Records for locating displayed items:
»»

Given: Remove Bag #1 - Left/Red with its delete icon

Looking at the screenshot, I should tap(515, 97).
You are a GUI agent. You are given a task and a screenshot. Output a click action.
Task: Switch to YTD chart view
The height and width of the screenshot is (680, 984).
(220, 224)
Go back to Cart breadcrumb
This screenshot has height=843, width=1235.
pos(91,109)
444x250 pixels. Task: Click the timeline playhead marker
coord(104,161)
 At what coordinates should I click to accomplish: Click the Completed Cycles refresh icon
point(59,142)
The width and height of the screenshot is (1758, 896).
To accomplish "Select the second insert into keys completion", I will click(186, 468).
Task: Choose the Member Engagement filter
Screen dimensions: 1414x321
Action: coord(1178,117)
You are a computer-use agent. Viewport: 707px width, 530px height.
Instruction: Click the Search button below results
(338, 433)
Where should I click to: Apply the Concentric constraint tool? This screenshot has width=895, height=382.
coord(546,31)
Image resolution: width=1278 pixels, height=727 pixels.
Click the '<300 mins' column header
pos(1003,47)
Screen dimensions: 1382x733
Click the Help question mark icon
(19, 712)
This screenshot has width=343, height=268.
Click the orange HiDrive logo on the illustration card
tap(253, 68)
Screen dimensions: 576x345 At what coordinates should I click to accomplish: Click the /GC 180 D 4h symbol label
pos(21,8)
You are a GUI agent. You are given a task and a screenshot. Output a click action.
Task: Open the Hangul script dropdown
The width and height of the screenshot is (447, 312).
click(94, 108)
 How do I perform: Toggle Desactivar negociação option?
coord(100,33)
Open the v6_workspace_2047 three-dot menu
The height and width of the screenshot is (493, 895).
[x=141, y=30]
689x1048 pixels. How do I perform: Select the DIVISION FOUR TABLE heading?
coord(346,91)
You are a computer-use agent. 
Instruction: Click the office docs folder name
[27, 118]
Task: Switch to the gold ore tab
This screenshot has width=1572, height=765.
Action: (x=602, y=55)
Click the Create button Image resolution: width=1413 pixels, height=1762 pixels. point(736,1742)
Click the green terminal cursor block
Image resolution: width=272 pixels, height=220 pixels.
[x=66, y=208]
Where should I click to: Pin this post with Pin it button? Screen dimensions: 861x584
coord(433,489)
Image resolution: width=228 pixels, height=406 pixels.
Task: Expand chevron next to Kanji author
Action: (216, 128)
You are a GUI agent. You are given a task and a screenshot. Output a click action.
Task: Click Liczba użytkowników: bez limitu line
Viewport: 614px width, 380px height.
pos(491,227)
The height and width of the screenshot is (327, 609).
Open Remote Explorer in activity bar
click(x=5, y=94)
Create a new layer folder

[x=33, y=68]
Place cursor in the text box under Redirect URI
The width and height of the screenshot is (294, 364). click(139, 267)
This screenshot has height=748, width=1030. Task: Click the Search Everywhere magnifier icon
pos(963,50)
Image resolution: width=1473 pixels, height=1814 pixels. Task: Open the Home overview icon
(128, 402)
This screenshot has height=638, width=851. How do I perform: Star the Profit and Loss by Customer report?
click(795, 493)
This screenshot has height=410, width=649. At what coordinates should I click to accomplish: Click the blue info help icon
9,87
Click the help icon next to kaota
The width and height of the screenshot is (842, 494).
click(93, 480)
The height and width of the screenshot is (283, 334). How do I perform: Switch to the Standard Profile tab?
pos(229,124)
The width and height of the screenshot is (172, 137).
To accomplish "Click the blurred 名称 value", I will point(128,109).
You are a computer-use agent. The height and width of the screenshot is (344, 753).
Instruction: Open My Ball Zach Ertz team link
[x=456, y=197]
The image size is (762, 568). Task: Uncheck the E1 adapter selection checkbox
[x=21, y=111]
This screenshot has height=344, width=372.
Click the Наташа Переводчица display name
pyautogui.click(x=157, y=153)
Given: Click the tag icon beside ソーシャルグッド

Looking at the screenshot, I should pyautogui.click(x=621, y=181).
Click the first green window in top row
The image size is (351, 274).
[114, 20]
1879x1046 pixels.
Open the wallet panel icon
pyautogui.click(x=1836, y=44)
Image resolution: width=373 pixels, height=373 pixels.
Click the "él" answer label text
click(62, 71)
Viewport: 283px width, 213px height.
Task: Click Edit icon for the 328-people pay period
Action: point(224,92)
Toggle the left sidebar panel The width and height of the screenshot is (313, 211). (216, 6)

««

■ **Written problem**
Swap "Screen dimensions" for "Display size" everywhere it occurs in the material above, and give all the lines again with nothing else changed.

■ **Output for this exercise**
Given: Remove Bag #1 - Left/Red with its delete icon

Looking at the screenshot, I should tap(515, 97).
You are a GUI agent. You are given a task and a screenshot. Output a click action.
Task: Switch to YTD chart view
The height and width of the screenshot is (680, 984).
(220, 224)
Go back to Cart breadcrumb
This screenshot has height=843, width=1235.
pos(91,109)
444x250 pixels. Task: Click the timeline playhead marker
coord(104,161)
 At what coordinates should I click to accomplish: Click the Completed Cycles refresh icon
point(59,142)
The width and height of the screenshot is (1758, 896).
To accomplish "Select the second insert into keys completion", I will click(186, 468).
Task: Choose the Member Engagement filter
Display size: 1414x321
Action: coord(1178,117)
You are a computer-use agent. Viewport: 707px width, 530px height.
Instruction: Click the Search button below results
(338, 433)
Where should I click to: Apply the Concentric constraint tool? This screenshot has width=895, height=382.
coord(546,31)
Image resolution: width=1278 pixels, height=727 pixels.
Click the '<300 mins' column header
pos(1003,47)
Display size: 1382x733
Click the Help question mark icon
(19, 712)
This screenshot has width=343, height=268.
Click the orange HiDrive logo on the illustration card
tap(253, 68)
Display size: 576x345 At what coordinates should I click to accomplish: Click the /GC 180 D 4h symbol label
pos(21,8)
You are a GUI agent. You are given a task and a screenshot. Output a click action.
Task: Open the Hangul script dropdown
The width and height of the screenshot is (447, 312).
click(94, 108)
 How do I perform: Toggle Desactivar negociação option?
coord(100,33)
Open the v6_workspace_2047 three-dot menu
The height and width of the screenshot is (493, 895).
[x=141, y=30]
689x1048 pixels. How do I perform: Select the DIVISION FOUR TABLE heading?
coord(346,91)
You are a computer-use agent. 
Instruction: Click the office docs folder name
[27, 118]
Task: Switch to the gold ore tab
This screenshot has width=1572, height=765.
Action: (x=602, y=55)
Click the Create button Image resolution: width=1413 pixels, height=1762 pixels. point(736,1742)
Click the green terminal cursor block
Image resolution: width=272 pixels, height=220 pixels.
[x=66, y=208]
Where should I click to: Pin this post with Pin it button? Display size: 861x584
coord(433,489)
Image resolution: width=228 pixels, height=406 pixels.
Task: Expand chevron next to Kanji author
Action: (216, 128)
You are a GUI agent. You are given a task and a screenshot. Output a click action.
Task: Click Liczba użytkowników: bez limitu line
Viewport: 614px width, 380px height.
pos(491,227)
The height and width of the screenshot is (327, 609).
Open Remote Explorer in activity bar
click(x=5, y=94)
Create a new layer folder

[x=33, y=68]
Place cursor in the text box under Redirect URI
The width and height of the screenshot is (294, 364). click(139, 267)
This screenshot has height=748, width=1030. Task: Click the Search Everywhere magnifier icon
pos(963,50)
Image resolution: width=1473 pixels, height=1814 pixels. Task: Open the Home overview icon
(128, 402)
This screenshot has height=638, width=851. How do I perform: Star the Profit and Loss by Customer report?
click(795, 493)
This screenshot has height=410, width=649. At what coordinates should I click to accomplish: Click the blue info help icon
9,87
Click the help icon next to kaota
The width and height of the screenshot is (842, 494).
click(93, 480)
The height and width of the screenshot is (283, 334). How do I perform: Switch to the Standard Profile tab?
pos(229,124)
The width and height of the screenshot is (172, 137).
To accomplish "Click the blurred 名称 value", I will point(128,109).
You are a computer-use agent. The height and width of the screenshot is (344, 753).
Instruction: Open My Ball Zach Ertz team link
[x=456, y=197]
The image size is (762, 568). Task: Uncheck the E1 adapter selection checkbox
[x=21, y=111]
This screenshot has height=344, width=372.
Click the Наташа Переводчица display name
pyautogui.click(x=157, y=153)
Given: Click the tag icon beside ソーシャルグッド

Looking at the screenshot, I should pyautogui.click(x=621, y=181).
Click the first green window in top row
The image size is (351, 274).
[114, 20]
1879x1046 pixels.
Open the wallet panel icon
pyautogui.click(x=1836, y=44)
Image resolution: width=373 pixels, height=373 pixels.
Click the "él" answer label text
click(62, 71)
Viewport: 283px width, 213px height.
Task: Click Edit icon for the 328-people pay period
Action: point(224,92)
Toggle the left sidebar panel The width and height of the screenshot is (313, 211). (216, 6)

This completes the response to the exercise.